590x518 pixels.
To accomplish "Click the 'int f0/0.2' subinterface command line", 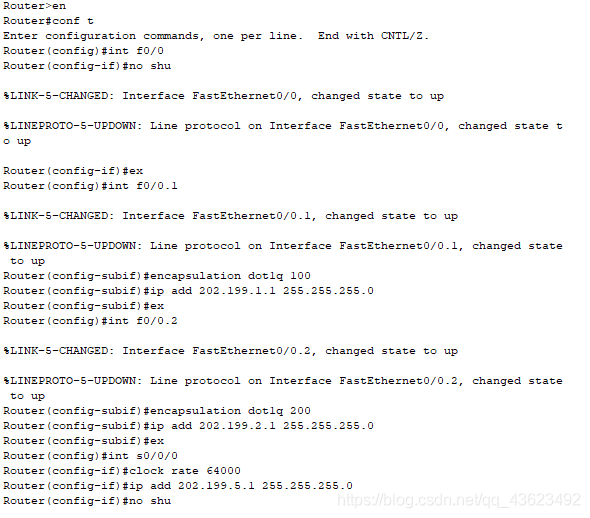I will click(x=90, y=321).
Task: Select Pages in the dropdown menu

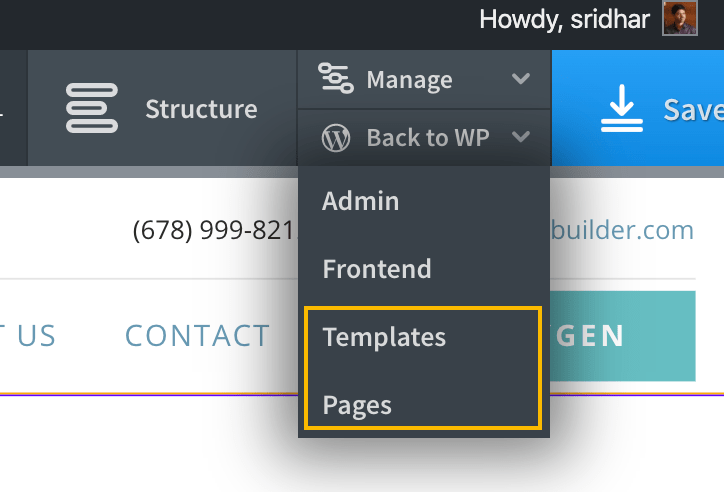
==
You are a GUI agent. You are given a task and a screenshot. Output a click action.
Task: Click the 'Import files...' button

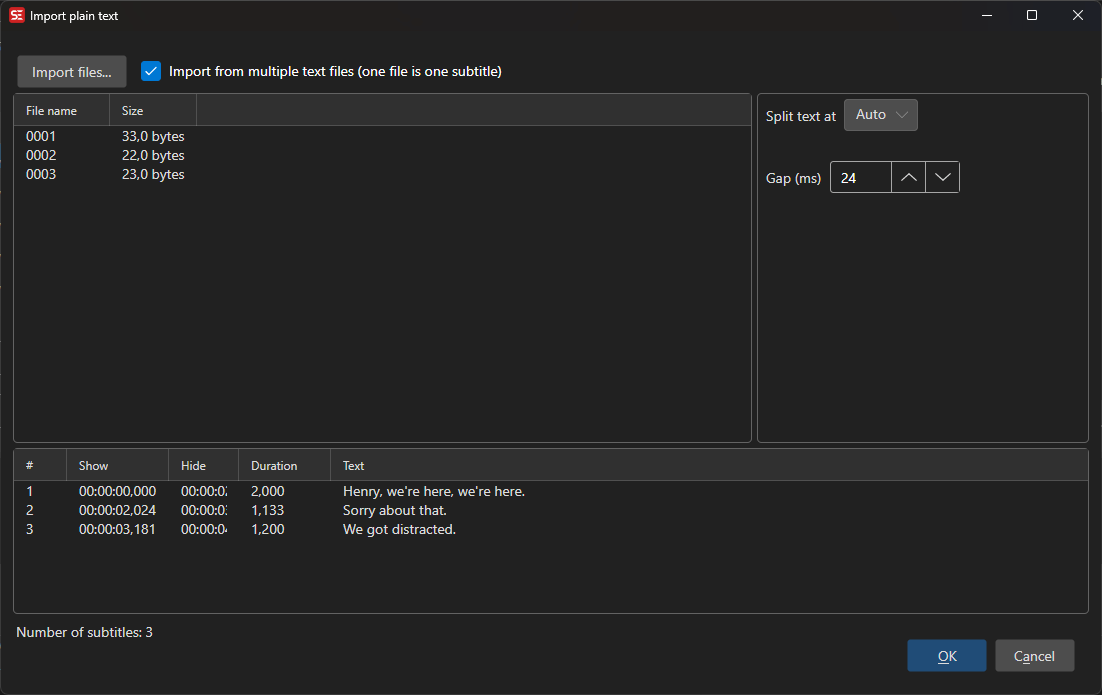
---
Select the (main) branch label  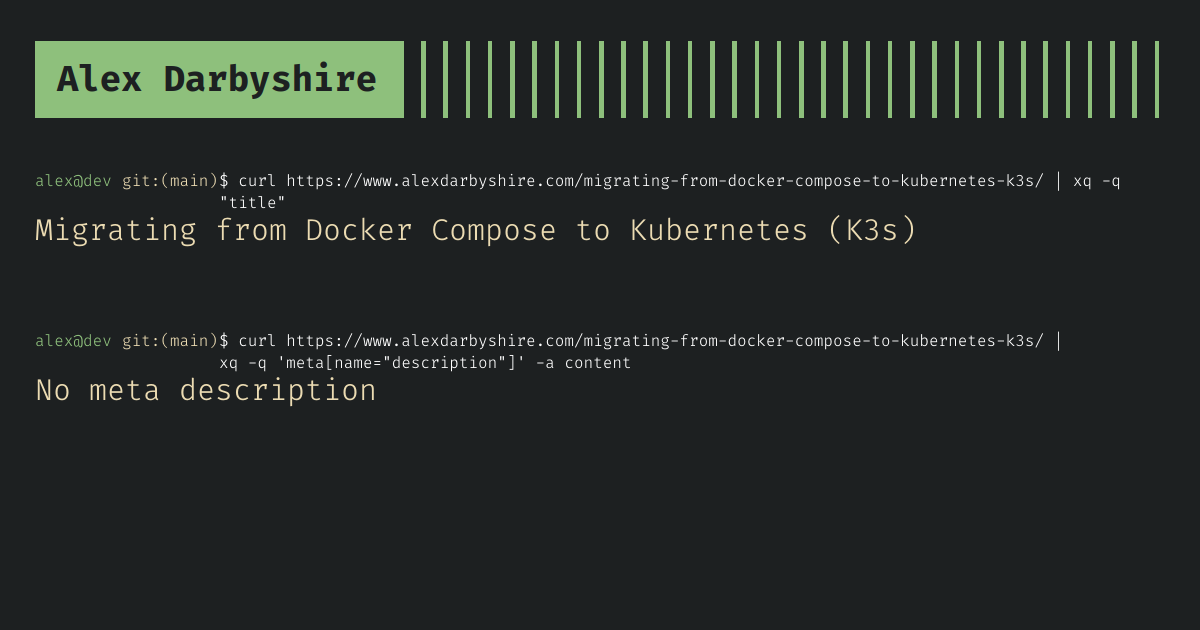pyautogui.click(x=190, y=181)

## Aim of the exercise
Above are the records. Copy the lines beginning at the one that has "You are a GUI" and ending with the one that has "Task: Click the 'Import files...' button", unchanged.

## Exercise answer
You are a GUI agent. You are given a task and a screenshot. Output a click action.
Task: Click the 'Import files...' button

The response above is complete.